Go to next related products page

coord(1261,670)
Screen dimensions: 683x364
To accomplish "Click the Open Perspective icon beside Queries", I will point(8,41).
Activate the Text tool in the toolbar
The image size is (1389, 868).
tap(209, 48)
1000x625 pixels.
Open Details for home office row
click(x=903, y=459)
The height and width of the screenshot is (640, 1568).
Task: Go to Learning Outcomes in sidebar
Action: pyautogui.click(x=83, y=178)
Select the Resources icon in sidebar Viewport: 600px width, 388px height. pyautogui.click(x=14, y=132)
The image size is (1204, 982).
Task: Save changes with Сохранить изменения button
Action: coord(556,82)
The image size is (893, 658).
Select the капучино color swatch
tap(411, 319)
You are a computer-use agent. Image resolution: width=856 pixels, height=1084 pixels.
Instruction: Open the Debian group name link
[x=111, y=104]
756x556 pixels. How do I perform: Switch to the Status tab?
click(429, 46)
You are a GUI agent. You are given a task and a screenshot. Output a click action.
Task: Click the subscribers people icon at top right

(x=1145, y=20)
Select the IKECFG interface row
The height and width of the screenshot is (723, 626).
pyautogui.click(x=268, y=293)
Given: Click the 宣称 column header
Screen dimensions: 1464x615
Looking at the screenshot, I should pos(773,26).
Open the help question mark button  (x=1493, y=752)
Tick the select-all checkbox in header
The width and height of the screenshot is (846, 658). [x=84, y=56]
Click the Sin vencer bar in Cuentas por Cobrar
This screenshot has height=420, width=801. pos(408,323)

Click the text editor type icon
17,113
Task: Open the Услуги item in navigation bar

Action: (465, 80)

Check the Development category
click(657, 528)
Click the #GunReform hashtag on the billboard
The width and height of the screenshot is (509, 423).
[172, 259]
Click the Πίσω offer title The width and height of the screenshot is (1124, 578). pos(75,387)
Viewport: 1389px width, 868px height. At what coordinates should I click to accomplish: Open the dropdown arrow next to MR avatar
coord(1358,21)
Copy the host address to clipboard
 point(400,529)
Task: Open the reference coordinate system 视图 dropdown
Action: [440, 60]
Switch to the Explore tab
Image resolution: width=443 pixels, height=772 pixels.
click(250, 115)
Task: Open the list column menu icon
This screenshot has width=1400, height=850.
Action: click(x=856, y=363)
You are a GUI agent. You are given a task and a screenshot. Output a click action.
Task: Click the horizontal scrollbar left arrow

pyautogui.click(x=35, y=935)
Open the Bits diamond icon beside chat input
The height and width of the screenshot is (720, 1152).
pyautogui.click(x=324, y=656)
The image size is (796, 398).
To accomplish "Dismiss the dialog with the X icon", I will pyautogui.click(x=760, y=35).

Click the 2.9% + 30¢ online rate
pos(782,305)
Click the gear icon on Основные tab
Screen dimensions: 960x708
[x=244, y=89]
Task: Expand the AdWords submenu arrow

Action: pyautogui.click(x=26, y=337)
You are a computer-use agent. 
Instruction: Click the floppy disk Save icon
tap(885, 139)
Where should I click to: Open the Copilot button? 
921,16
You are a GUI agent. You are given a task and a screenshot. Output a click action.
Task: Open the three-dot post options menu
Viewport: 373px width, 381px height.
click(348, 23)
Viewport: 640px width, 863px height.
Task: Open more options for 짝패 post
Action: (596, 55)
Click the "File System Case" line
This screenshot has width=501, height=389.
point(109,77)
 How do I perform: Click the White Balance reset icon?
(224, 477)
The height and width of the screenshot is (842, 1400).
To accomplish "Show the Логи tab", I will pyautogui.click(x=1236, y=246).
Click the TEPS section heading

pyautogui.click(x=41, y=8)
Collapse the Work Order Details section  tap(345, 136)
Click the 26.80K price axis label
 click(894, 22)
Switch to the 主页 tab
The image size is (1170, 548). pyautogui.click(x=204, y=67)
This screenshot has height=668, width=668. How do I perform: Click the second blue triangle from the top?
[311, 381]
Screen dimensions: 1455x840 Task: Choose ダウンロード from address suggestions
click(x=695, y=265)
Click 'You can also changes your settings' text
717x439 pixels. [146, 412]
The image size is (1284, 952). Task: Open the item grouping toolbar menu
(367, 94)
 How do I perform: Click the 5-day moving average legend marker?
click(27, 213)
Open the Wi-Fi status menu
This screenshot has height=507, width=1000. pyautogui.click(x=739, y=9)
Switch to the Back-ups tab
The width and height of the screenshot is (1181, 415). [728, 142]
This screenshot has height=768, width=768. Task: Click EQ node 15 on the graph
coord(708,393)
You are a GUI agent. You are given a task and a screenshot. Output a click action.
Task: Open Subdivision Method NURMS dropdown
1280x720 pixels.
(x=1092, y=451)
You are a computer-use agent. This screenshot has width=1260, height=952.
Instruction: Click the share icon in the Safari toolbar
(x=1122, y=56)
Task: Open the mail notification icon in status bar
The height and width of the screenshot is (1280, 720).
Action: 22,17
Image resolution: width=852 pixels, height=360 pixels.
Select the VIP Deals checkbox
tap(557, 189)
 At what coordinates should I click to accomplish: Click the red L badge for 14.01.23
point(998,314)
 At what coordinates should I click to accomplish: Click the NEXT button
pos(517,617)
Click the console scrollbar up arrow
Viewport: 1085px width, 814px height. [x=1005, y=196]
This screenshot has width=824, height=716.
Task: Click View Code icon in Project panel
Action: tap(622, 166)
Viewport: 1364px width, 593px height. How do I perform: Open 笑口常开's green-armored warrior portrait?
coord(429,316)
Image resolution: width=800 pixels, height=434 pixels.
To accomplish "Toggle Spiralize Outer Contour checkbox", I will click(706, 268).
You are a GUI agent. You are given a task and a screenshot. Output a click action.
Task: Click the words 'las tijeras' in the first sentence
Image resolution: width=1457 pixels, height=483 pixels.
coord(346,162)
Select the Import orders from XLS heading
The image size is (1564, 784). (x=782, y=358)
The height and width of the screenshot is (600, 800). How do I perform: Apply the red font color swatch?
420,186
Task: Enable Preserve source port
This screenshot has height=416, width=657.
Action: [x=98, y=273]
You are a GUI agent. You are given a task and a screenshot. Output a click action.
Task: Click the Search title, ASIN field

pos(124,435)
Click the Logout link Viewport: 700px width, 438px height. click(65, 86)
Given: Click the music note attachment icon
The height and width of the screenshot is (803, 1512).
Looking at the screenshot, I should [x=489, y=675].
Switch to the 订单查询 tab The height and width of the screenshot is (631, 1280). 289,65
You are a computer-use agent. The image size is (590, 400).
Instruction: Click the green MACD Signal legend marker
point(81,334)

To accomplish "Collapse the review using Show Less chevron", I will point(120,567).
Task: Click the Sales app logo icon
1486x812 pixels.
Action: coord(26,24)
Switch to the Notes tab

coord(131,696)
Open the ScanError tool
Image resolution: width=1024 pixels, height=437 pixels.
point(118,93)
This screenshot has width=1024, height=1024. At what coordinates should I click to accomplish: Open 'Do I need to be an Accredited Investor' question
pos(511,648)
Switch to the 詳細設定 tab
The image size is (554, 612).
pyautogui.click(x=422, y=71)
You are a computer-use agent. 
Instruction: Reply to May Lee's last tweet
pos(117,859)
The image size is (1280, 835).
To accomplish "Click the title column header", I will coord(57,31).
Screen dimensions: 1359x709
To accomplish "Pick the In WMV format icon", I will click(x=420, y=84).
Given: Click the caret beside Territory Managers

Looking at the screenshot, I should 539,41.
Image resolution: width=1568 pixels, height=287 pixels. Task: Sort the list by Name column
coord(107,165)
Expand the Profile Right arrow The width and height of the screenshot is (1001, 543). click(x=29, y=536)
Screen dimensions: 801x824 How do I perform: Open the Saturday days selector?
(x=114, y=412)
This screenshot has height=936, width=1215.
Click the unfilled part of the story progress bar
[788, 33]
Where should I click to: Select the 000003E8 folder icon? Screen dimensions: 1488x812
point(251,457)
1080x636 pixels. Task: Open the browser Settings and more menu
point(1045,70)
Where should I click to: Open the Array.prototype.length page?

**Instructions to follow:** Take every line above where "Collapse" appears and copy it.

**Answer area:**
Collapse the Work Order Details section  tap(345, 136)
To accomplish "Collapse the review using Show Less chevron", I will point(120,567).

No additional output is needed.